_Task to carry out:_ Lay out the lines as a numbered list, leaving out any blank lines, covering the stretch from the start of the lines below through the line containing "The image size is (662, 479). click(590, 111)".

-- Start of Data to use --

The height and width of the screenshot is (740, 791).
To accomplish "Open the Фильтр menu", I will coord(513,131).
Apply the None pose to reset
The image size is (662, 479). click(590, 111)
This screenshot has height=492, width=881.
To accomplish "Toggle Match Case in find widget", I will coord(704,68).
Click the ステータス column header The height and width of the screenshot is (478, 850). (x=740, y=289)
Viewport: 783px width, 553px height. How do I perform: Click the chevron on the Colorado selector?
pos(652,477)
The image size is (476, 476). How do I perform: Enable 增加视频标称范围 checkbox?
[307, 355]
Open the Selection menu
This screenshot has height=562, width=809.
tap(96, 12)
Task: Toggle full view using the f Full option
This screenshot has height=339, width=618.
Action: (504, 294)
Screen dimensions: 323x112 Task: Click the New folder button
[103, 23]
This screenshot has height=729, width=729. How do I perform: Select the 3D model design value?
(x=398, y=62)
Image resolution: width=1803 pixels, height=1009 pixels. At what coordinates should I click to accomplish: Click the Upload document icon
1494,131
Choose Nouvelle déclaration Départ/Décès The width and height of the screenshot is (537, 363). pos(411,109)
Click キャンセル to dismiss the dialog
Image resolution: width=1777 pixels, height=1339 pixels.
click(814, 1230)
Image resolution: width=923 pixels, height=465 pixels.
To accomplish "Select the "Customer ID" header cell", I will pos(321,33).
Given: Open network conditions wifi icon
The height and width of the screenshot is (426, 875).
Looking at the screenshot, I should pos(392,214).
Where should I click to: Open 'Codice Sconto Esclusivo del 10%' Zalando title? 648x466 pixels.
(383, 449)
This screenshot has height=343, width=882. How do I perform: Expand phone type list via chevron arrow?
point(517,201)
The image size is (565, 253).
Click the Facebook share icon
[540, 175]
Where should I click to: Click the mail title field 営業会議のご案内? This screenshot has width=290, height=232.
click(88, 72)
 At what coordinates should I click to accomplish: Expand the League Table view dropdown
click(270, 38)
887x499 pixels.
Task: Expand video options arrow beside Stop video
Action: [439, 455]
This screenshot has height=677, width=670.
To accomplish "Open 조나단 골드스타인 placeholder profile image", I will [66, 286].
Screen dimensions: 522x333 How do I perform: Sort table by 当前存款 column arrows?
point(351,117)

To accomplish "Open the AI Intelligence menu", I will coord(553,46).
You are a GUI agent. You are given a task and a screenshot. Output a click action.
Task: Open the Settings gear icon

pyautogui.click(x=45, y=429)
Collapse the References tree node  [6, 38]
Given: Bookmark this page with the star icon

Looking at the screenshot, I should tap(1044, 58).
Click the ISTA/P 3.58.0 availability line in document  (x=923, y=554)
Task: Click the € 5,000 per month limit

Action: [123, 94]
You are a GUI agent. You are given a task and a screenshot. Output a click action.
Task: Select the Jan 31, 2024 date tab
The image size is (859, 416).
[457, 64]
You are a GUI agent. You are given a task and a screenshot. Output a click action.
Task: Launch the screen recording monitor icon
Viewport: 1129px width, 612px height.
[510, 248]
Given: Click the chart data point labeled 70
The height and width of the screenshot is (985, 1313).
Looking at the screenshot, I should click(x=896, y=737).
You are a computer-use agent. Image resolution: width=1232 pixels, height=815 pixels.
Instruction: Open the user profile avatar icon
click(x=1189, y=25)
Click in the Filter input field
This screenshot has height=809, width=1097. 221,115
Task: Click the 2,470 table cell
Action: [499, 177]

-- End of Data to use --

_Task result:_
1. The height and width of the screenshot is (740, 791).
2. To accomplish "Open the Фильтр menu", I will coord(513,131).
3. Apply the None pose to reset
4. The image size is (662, 479). click(590, 111)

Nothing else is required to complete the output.